++++ SUPPLIED DATA

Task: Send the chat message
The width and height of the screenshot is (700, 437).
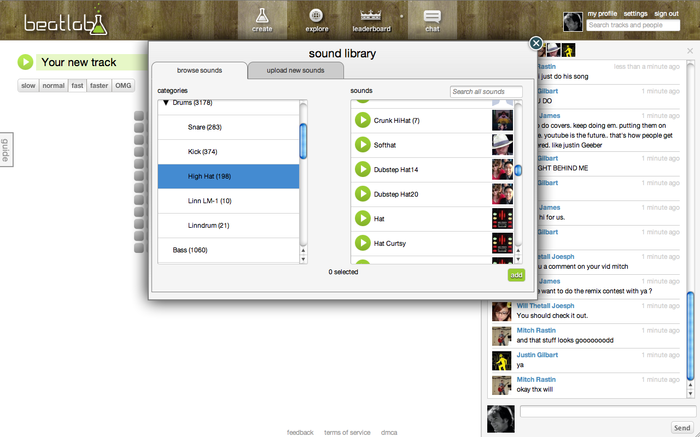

++++++++
++++ SUPPLIED DATA

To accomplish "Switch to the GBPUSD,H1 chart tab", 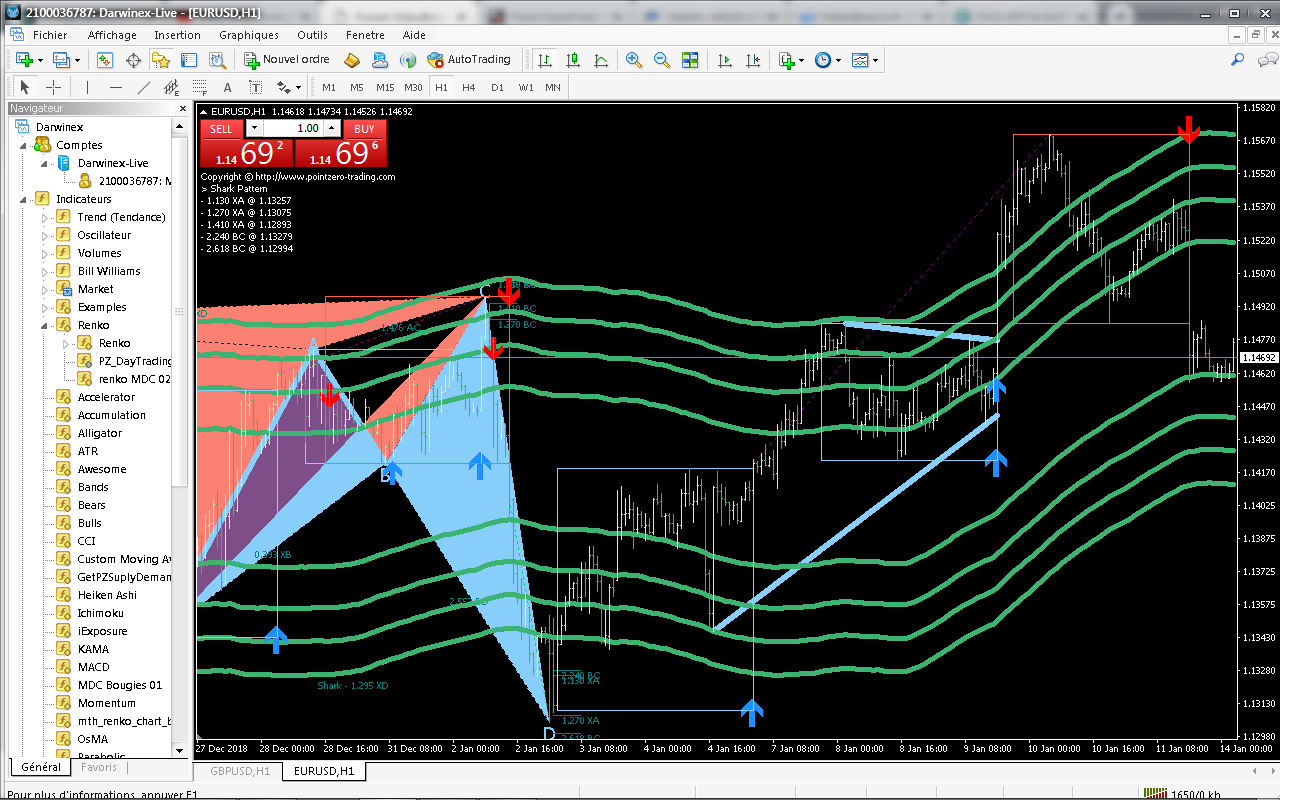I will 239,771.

++++++++
++++ SUPPLIED DATA

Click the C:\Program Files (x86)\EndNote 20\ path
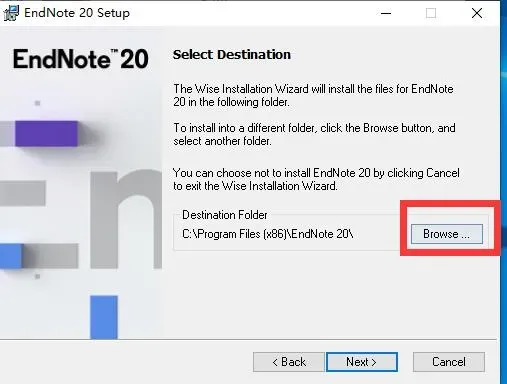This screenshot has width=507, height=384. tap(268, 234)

++++++++

EXERCISE PROMPT: Exact duplication is required for the lines above, from the line that contains "Task: Send the chat message" to the line that contains "The width and", inclusive; omit all others.

ANSWER TO THE PROBLEM:
Task: Send the chat message
The width and height of the screenshot is (700, 437).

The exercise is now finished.